If you were alive and kicking in the ‘80s, you probably know about a PBS show called Reading Rainbow. Well, guess what kids (and former kids)? It’s coming back. And for some of the very same reasons it came into being back then.
The original PBS show was first created because of what teachers called “the summer loss phenomenon.” During summer vacation, young kids tended to lose some of their reading chops because they weren’t picking up books when they could be out at the pool or running through the sprinklers instead. So, PBS created a fun show youngsters could watch on TV—focusing on field trips, musical bits and book-of-the-day readings—and therein be motivated by host LeVar Burton to get back into some nifty stories.
Parents loved it.
Teachers were pleased as punch, too.
The showbecame so popular, in fact, that it ended up becoming the most-watched PBS program in the classroom, racking up a school library of more than 150 programs.
Flash ahead almost 40 years, and kids seem to need another fun grab-a-book nudge thanks to remote learning necessities and pandemic lockdowns.
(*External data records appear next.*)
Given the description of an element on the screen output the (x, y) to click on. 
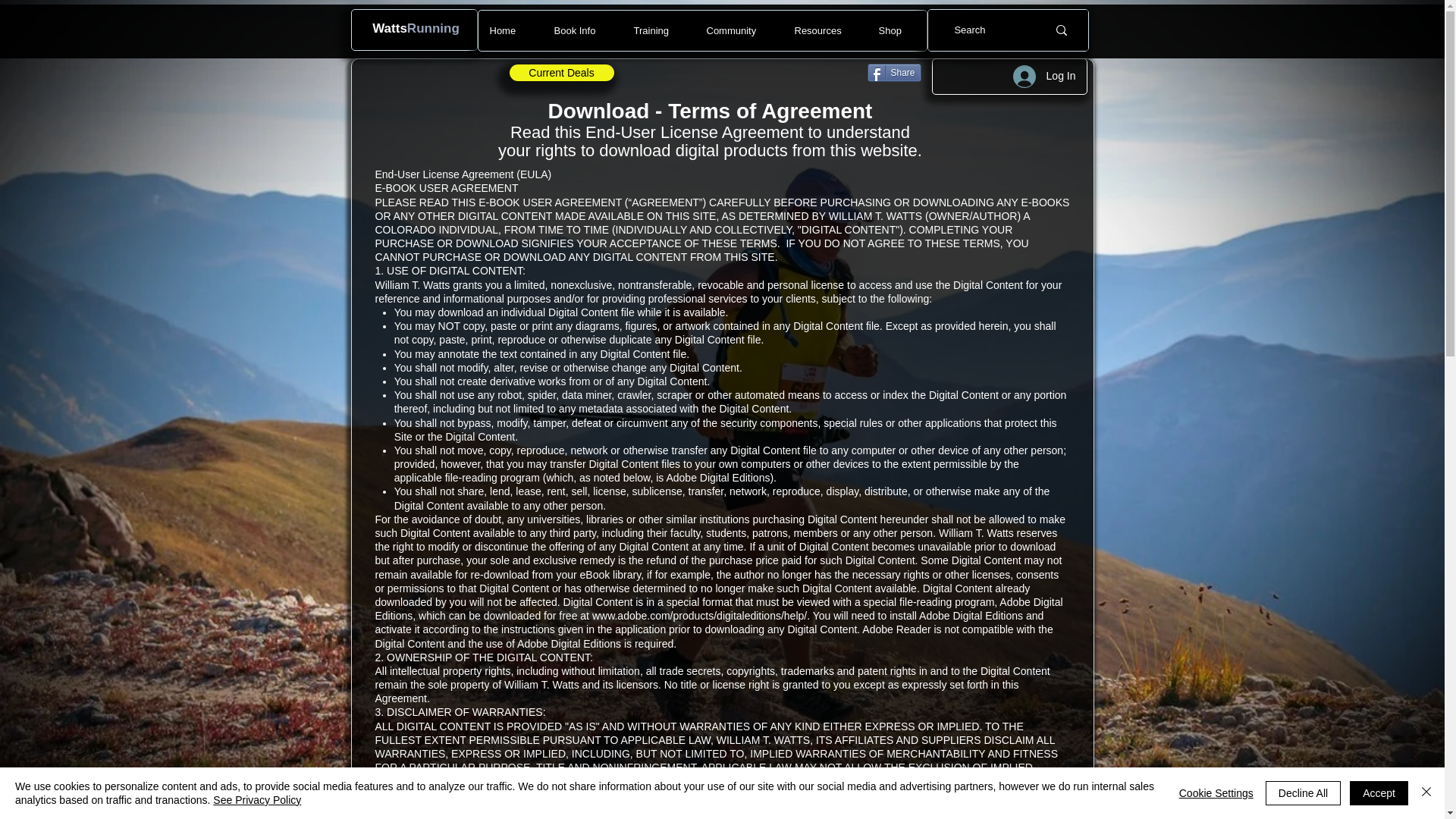
Home (509, 30)
WattsRunning (416, 28)
Share (894, 72)
Shop (896, 30)
Given the description of an element on the screen output the (x, y) to click on. 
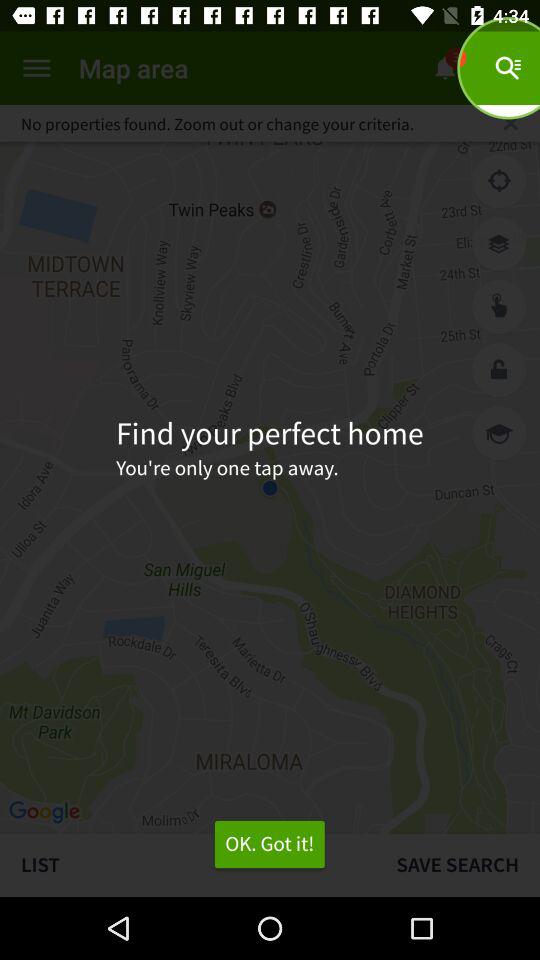
turn off icon to the right of the list (457, 864)
Given the description of an element on the screen output the (x, y) to click on. 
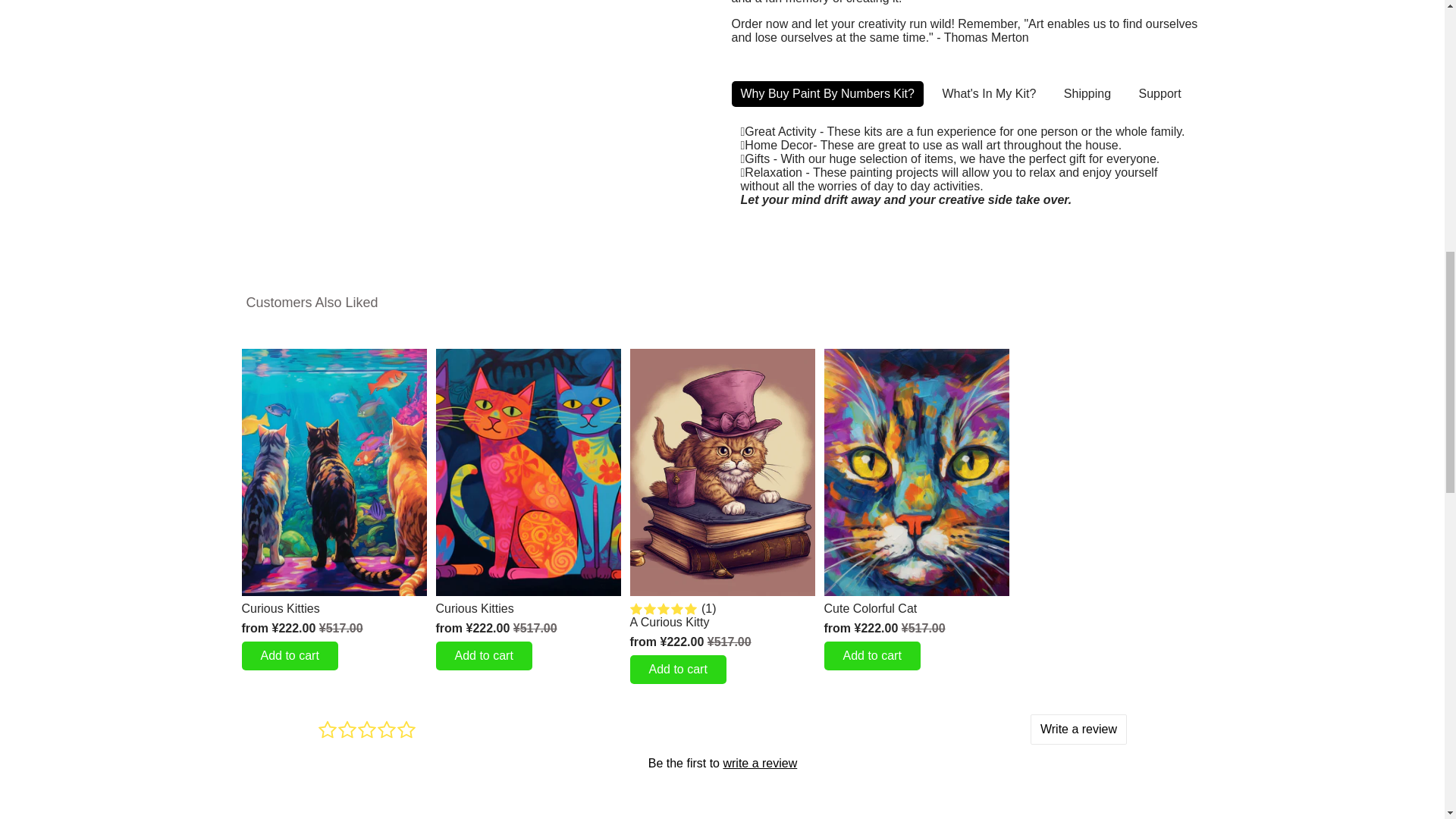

They may not be out in the sprinklers, but they’re still not taking a lot of time to “explore the joys of reading”, as the old Reading Rainbow announcer proclaimed. And finding great books can slip a bit on the parental radar.
Can you say, “Where’s my Reading Rainbow?”
The new version, called Reading Rainbow Live is set to launch in early 2022. The structure of the show will reportedly be very similar to the old beloved one … with a few changes. You won’t see LeVar Burton’s smiling mustachioed face, for one thing. The show’s creative director, Amy Guglielmo, told CBS News that the program will feature a group of different hosts, known as “Rainbows.” “We really want kids to see themselves in the books that we’re choosing, and we’re going to use diverse creators, authors, illustrators, settings.”
On top of that, because its 2021, young viewers “will be able to engage with the live show via a virtual platform.” Meaning that they can not only watch and enjoy, they get to plug into the experience and ask questions and the like as the show live streams.
Of course, another thing about it being 2021 (and no longer 1983) is the fact that there are no guarantees about what kind of content this new Reading Rainbow might have tucked away in its pages and stories. As we often see with new kid show reboots, things may not always be as family-room friendly as we remember.
But, hey, that’s what we’re here for. Plugged In will keep an ear to the ground and give you a full review of the new show as soon as it comes into view. After all, we want to encourage everyone to explore the joys of reading, too.